Programming Connection


British Columbia

WelTel is a mobile health (mHealth) intervention for people with HIV that uses two-way text messaging to connect people with healthcare providers. The WelTel program at the Oak Tree Clinic (OTC) in Vancouver, British Columbia, was modelled after WelTelKenya1, which was shown to significantly improve adherence to antiretroviral therapy (ART) and viral load suppression in a randomized controlled trial in Kenya. Study results from Vancouver indicate that WelTel has significantly improved adherence to ART and viral load suppression in a sample of predominantly vulnerable women.1

WelTel program description1,2

The WelTel program is run through the OTC, a provincial referral centre for women and families living with HIV in British Columbia. The clinic has an interdisciplinary care team to address the holistic health needs of clients in one setting.

The WelTel program provides clients with a basic mobile phone with unlimited text messaging (if they do not have one), as well as training on how to use text messages, if needed. Every week, automated text messages are sent to participants asking “How are you?” Participants either respond “ok” or “not ok,” with the latter response indicating that they have a problem. If the participant indicates a problem, a nurse follows up by telephone. The nurse then provides the needed support or advice (if appropriate) or refers the client to another healthcare provider (e.g., physician, pharmacist, dietician, counsellor, social worker, or nurse practitioner) or service (e.g., clinic-based service, hospital-based service, counselling) either within or outside of the OTC.

If a participant does not respond to the first automated text message, a follow-up text message is sent. If there is no response to the follow-up text message, a nurse telephones the participant. Participants who were unreachable by text message or telephone will receive the weekly-automated text message the following week when the process starts again.

Problems that participants commonly report include the need for medical advice, the need for ART prescription refills/pick-ups, and requests for information on medication side effects. The approach used in the WelTel intervention is meant to increase timely responses to issues and allow clients to maintain personal contact with clinic staff while maintaining confidentiality. No HIV information is communicated via text message unless the client requested it specifically.


The current study recruited 85 participants (90% women); 76% of participants experienced vulnerabilities (e.g., mental health illness, substance use, unstable housing). Participants continued to receive interdisciplinary care through the OTC throughout the study period, including follow-up appointments every one to four months.
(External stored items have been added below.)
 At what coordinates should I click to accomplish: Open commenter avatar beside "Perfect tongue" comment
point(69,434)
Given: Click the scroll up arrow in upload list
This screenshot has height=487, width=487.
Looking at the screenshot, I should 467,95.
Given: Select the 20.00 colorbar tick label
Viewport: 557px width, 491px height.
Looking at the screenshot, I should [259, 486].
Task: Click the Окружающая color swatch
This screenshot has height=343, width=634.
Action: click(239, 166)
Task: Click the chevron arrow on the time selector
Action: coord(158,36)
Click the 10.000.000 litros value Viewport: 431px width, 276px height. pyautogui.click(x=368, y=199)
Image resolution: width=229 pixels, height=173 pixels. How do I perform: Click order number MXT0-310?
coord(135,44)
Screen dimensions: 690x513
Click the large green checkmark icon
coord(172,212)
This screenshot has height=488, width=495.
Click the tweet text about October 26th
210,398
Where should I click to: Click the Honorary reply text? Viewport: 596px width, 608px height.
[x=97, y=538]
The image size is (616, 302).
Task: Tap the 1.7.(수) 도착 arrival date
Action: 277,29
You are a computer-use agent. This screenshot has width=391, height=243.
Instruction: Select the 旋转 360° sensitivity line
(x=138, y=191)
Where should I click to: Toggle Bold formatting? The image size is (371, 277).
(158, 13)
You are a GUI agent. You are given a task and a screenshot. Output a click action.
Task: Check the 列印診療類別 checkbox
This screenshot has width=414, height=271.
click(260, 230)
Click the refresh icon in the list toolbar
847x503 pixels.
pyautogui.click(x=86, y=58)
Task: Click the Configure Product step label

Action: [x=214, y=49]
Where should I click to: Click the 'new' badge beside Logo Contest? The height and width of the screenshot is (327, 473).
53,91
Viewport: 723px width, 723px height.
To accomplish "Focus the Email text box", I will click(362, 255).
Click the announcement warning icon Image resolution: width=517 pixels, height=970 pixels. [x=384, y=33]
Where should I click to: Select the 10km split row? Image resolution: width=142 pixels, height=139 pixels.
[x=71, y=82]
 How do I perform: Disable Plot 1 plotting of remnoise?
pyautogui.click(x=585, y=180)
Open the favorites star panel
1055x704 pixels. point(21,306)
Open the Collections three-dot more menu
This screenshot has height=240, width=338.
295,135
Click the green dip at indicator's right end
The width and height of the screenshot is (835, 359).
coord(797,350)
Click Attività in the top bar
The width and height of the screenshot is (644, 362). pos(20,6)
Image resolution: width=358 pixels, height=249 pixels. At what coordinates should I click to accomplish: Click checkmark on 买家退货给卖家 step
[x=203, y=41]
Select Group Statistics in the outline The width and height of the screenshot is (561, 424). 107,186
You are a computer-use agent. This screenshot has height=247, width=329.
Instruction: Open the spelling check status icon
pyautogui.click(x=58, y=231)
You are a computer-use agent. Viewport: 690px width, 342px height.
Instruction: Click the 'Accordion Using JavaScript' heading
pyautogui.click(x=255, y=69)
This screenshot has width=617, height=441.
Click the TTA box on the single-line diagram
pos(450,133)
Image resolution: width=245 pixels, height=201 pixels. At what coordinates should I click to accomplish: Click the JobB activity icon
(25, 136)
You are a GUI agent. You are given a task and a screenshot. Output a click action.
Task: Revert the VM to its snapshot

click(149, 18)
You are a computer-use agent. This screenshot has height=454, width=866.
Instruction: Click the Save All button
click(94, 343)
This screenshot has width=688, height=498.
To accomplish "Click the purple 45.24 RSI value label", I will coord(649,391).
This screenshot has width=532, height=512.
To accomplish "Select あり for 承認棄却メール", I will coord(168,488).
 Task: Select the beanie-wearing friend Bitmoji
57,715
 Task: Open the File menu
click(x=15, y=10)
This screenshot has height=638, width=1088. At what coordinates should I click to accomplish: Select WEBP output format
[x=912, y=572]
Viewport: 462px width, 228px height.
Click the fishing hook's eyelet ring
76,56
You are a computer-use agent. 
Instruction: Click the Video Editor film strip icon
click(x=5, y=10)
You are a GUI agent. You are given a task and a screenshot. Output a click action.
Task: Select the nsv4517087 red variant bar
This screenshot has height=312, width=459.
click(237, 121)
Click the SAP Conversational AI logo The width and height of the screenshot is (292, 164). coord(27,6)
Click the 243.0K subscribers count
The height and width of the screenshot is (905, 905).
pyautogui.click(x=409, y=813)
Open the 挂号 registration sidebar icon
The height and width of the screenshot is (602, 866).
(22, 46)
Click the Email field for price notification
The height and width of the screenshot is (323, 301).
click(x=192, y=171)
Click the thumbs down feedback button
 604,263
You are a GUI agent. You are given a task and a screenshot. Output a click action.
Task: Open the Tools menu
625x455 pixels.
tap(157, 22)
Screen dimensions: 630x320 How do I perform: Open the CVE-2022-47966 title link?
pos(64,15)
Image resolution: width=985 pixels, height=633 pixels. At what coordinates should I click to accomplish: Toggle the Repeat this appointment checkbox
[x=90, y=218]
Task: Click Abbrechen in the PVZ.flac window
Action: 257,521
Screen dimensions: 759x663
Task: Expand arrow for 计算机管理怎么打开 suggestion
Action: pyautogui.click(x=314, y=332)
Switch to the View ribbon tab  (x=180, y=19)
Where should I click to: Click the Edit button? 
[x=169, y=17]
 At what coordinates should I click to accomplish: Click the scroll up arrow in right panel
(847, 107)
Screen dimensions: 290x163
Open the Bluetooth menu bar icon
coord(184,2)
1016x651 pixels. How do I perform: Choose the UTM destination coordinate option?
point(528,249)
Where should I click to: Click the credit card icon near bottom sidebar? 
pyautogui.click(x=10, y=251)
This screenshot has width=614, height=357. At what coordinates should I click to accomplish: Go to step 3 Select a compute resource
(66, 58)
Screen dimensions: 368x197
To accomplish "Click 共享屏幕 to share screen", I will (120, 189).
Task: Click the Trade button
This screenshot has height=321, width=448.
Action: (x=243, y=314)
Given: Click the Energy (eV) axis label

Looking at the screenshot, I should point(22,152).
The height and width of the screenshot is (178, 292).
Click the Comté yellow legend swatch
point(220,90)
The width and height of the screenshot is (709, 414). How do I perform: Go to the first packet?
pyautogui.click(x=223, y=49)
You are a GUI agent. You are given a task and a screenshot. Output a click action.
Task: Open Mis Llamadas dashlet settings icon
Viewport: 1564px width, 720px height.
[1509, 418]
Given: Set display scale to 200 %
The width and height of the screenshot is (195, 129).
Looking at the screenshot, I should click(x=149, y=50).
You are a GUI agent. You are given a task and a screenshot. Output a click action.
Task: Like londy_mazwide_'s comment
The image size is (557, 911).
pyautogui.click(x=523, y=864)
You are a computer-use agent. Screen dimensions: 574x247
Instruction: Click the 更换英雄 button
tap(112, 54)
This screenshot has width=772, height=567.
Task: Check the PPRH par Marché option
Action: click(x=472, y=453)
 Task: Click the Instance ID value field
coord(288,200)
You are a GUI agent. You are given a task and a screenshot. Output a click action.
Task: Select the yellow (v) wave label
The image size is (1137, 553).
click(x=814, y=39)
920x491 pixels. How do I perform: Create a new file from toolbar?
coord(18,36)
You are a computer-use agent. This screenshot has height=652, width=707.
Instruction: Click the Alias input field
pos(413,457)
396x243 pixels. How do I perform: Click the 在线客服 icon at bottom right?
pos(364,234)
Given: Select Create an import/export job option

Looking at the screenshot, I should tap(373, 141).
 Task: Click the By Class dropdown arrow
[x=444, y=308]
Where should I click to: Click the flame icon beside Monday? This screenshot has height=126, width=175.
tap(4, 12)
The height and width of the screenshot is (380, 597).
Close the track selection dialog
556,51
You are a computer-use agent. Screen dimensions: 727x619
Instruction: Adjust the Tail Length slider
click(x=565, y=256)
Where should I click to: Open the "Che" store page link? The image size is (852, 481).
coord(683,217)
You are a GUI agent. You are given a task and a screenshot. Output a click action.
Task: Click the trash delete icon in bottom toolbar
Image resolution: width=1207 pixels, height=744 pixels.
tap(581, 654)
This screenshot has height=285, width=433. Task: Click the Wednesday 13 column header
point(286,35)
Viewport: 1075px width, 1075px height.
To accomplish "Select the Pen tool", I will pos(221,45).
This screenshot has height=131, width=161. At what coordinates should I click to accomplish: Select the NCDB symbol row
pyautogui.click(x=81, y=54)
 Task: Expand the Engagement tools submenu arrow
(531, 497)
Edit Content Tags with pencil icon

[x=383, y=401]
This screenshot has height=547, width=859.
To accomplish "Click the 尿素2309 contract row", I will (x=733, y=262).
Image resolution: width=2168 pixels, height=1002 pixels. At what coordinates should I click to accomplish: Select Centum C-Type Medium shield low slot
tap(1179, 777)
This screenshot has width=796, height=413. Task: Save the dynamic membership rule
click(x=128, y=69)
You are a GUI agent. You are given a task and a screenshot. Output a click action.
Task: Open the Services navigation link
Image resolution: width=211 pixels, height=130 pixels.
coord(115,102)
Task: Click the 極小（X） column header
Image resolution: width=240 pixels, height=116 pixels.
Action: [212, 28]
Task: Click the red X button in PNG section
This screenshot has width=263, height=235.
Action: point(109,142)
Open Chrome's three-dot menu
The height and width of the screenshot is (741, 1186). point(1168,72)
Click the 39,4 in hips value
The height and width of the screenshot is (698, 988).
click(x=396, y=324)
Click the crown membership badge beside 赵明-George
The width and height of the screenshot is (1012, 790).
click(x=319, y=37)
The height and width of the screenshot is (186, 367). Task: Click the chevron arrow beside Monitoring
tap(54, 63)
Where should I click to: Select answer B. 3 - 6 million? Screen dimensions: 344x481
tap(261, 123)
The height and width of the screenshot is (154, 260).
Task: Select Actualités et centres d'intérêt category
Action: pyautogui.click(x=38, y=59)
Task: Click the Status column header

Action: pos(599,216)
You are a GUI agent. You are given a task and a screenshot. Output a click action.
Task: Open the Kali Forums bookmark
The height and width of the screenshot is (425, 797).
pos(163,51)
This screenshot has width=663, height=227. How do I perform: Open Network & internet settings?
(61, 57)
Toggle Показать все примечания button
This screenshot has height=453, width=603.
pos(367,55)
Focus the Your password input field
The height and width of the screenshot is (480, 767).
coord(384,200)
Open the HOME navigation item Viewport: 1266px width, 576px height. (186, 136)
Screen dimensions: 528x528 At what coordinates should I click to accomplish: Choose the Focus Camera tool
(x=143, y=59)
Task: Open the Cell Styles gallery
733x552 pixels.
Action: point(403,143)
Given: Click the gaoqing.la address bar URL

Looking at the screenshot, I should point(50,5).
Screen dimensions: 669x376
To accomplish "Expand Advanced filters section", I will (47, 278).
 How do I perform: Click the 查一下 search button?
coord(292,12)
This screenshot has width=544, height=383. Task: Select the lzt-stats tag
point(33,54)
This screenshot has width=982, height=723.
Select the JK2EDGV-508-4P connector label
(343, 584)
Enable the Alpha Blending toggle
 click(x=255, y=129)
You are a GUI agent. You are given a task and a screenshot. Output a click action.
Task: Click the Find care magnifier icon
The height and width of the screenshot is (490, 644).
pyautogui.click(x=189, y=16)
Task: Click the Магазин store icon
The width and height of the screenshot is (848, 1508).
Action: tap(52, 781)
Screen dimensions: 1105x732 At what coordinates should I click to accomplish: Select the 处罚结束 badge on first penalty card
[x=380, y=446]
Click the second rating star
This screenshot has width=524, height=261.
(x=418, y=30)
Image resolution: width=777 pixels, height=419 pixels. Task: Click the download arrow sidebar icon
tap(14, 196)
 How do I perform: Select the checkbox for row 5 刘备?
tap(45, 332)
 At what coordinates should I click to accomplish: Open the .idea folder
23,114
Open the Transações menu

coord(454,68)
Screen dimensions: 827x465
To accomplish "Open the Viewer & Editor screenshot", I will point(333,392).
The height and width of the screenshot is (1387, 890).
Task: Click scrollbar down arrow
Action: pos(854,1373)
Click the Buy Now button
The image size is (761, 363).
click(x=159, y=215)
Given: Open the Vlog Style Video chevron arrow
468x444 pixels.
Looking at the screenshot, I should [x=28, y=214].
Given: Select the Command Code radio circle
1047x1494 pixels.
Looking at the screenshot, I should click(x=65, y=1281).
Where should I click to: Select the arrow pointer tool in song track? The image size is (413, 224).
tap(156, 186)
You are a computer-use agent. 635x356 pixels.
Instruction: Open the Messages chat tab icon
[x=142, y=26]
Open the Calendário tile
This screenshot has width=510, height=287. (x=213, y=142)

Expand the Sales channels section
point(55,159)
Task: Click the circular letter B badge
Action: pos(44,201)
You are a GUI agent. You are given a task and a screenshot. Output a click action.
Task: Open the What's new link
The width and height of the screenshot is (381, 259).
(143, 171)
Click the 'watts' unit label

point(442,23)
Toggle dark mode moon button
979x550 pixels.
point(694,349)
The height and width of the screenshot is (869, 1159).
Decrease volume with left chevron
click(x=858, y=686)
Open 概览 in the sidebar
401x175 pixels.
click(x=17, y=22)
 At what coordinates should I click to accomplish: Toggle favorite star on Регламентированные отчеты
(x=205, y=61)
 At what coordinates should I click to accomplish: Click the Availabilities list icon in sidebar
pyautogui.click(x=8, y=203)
The participant’s medical records in the 12 months before their participation in the WelTel program were used to enable clinical outcomes (e.g., viral load, CD4 counts, medication adherence) to be compared. The study found that 47% of text messages received an “ok” reply, 10% received a “not ok” reply and 42% received no reply. The study nurse was able to solve 65% of problems on their own.1 Other findings included the following:

  • Average viral loads of participants significantly decreased from 1098 copies/mL in the control year to 439 copies/mL after 12 months in the study, and ART adherence significantly increased from 60.3% in the control year to 62.2% in the intervention year.
  • Attendance at clinic appointments significantly decreased from 52% in the control year to 47% attendance in the intervention year. The researchers postulate this could be because common issues traditionally solved in clinic were being solved via the WelTel intervention.
  • There was no significant change in CD4 count, substance use, ART regimen and hospital admission.

The authors of the study suggest that the quick identification of problems and close connection with care or a support network could have prevented treatment interruptions and that the connection between participants and healthcare providers provided through WelTel may improve medication adherence and therefore viral load.1

The cost of the intervention was determined by calculating the cost associated with the number of hours that each healthcare provider spent engaging with participants and the cost of the mobile phone provided to clients (i.e., cost of phone and phone plans). The median cost of the intervention was $347.74 per year per participant. The median cost associated with the time healthcare providers spent on the intervention was $36.72 per year per participant that responded with at least one problem.2

What does this mean for service providers?

mHealth is a growing area of research in HIV care and treatment, with studies showing improved viral load suppressions (among other outcomes) (e.g., see PositiveLinks evidence brief). This specific study shows that a low-tech (i.e., no smart phone required) approach to engaging predominantly vulnerable female participants in weekly two-way communication with a nurse and other healthcare providers can have positive outcomes.

The analysis of costing information could help organizations to determine if this intervention is feasible within their local context. If mobile phones are not being provided as part of the initiative, the costs of delivering the program are less than $50 per year per participant.

Interventions such as WelTel could potentially be used to supplement other programs or to enhance engagement between vulnerable clients and healthcare providers using a low-cost approach.

Related resources

PositiveLinks – evidence brief


  1. King E, Kinvig K, Steif J, et al. Mobile text messaging to improve medication adherence and viral load in a vulnerable Canadian population living with human immunodeficiency virus: a repeated measures study. Journal of Medical Internet Research. 2017;19(6):e190.
  2. Campbell AR, Kinvig K, Côté HCF, et al. Health care provider utilization and cost of an mHealth intervention in vulnerable people living with HIV in Vancouver, Canada: prospective study. JMIR mHealth and uHealth. 2018;6(7):e152.